Analistas 17/07/2025

F1, una clase maestra en branding

Camilo Salah
Vicepresidente de Marketing para América Latina de MiQ

Hace unos días vi la nueva película de la Fórmula 1 y aunque no terminó de convencerme como espectador, pues esperaba mayor tensión dramática, es imposible no reconocerla como un hito en términos de marketing y branding.

El desarrollo de la película comenzó en diciembre de 2021 con el director Joseph Kosinski, el guionista Ehren Kruger y el productor Jerry Bruckheimer al frente del proyecto; estos tres últimos habían trabajado juntos en la espectacular Top Gun: Maverick (2022), lo que anticipaba un tratamiento visual y narrativo ambicioso.

Además con la producción musical de Hans Zimmer y una selección de canciones muy bien curada.

Lejos de ser una simple historia sobre automovilismo, F1 representa un ejercicio estratégico de integración de marcas a gran escala. La creación de la escudería ficticia Apxgp fue el vehículo para que Apple Films, junto a Jerry Bruckheimer y Brad Pitt, construyera una narrativa donde más de una docena de marcas reales se incorporan con mucha naturalidad. Mercedes-AMG, IWC, Heineken, Expensify, EA Sports y Oracle entre otras que no aparecen como publicidad invasiva, sino como elementos orgánicos de un entorno que resulta familiar para los seguidores de la F1.

En términos financieros, el proyecto es igualmente notable. Solo en patrocinios directos se recaudaron más de US$40 millones, cubriendo una parte significativa del presupuesto de producción, que ronda los US$300 millones.

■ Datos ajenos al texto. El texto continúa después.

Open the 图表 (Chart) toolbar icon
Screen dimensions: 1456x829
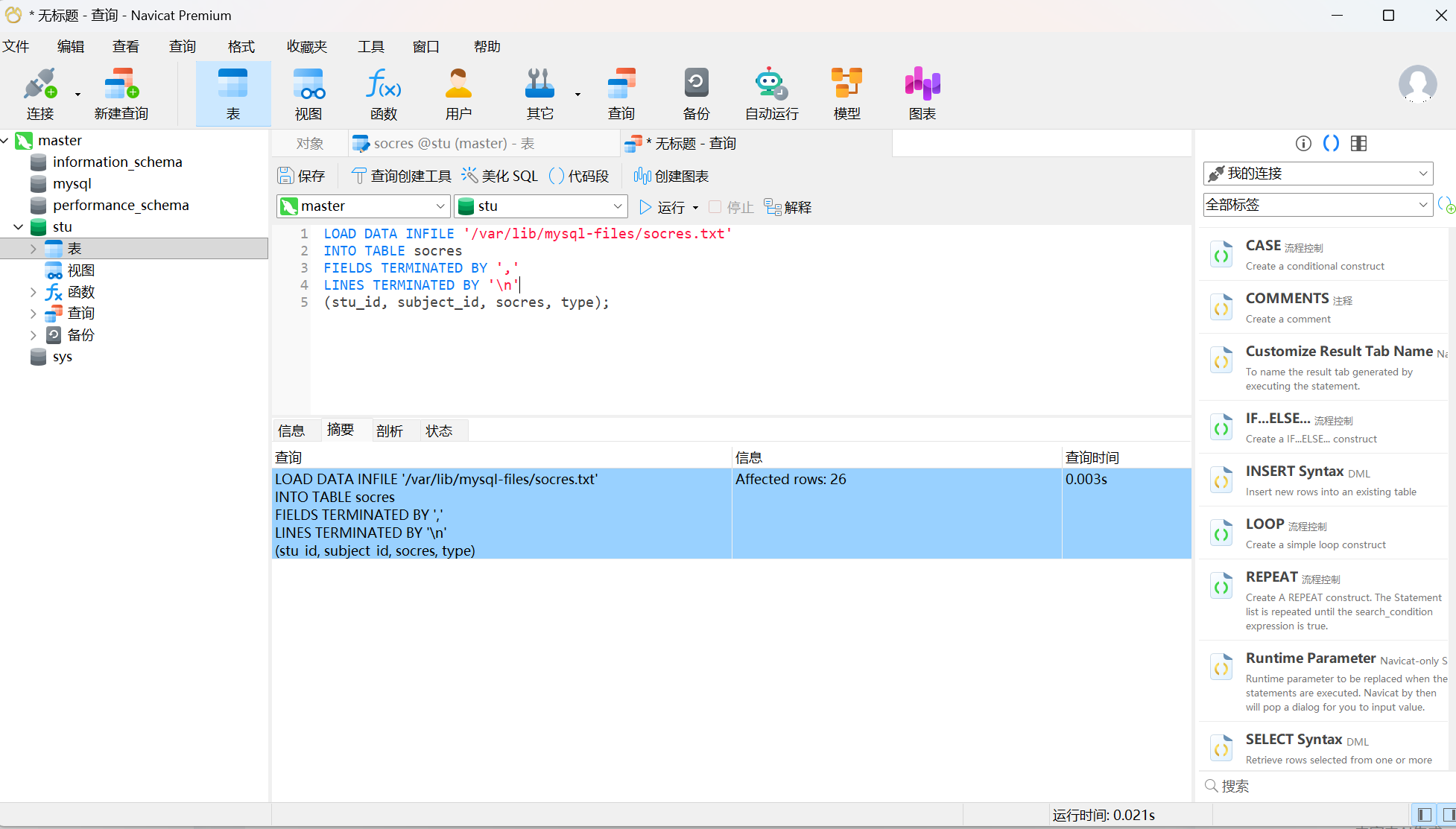click(x=922, y=93)

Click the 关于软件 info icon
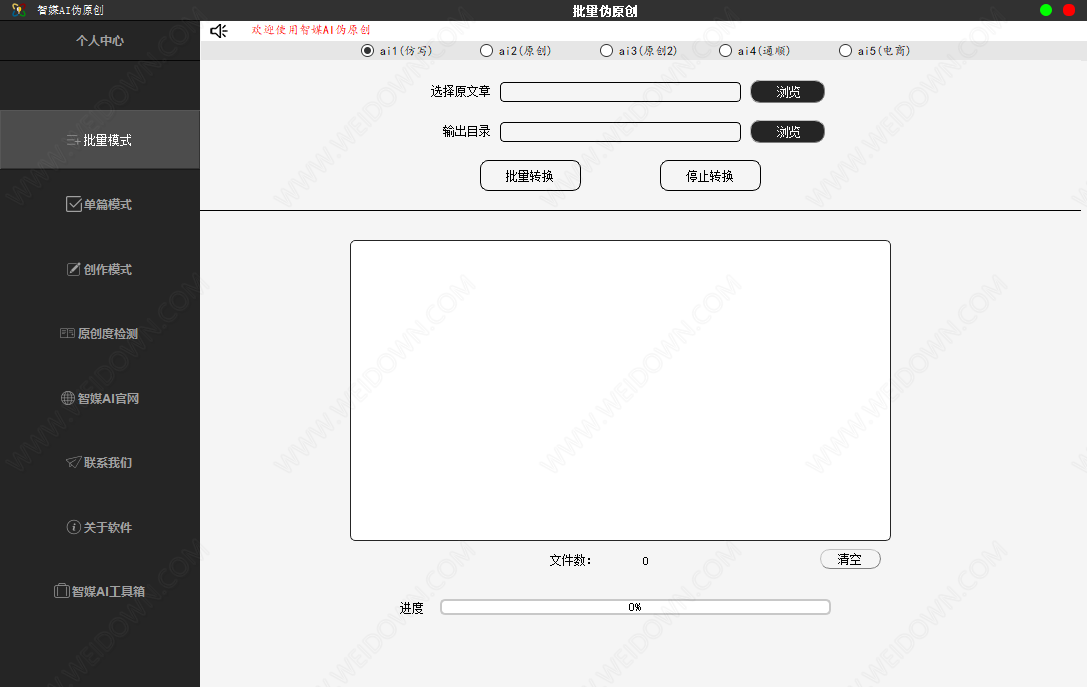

A esto se suman las activaciones cruzadas: relojes de edición especial de IWC, colecciones de ropa de Tommy Hilfiger con el branding de Apxgp, y un Mercedes GT de edición limitada con los colores del equipo ficticio. Este tipo de colaboraciones reflejan cómo una película puede convertirse en una plataforma de activación para marcas globales.

Apple, por su parte, confirma su dominio en el arte del product placement. Ya había mostrado su enfoque en series como House of Cards o Sense8, donde sus dispositivos se integraban en la narrativa. En esta ocasión, el reto era mayor: no solo coordinar la aparición de sus propios productos, sino orquestar un despliegue de marcas premium en un contexto auténtico. Rodada durante fines de semana de carreras reales y con acceso a paddocks y circuitos, la película logra transmitir una sensación de realismo que otros intentos cinematográficos sobre deportes han carecido.

Si bien la trama no alcanza el nivel esperado por algunos aficionados, desde una perspectiva de marketing, F1: The Movie es un caso de estudio sobre cómo las marcas pueden insertarse en el entretenimiento para conectar con audiencias complejas y generar asociaciones aspiracionales. Vivimos en una era donde los consumidores son cada vez más difíciles de alcanzar por canales tradicionales, y este tipo de integraciones ofrece un camino viable y efectivo.

Más que un producto cinematográfico distintivo, para mí esta película se consolida como un experimento de colaboración entre industria del entretenimiento y marcas, marcando un precedente sobre el rol que pueden jugar en el futuro de la comunicación comercial.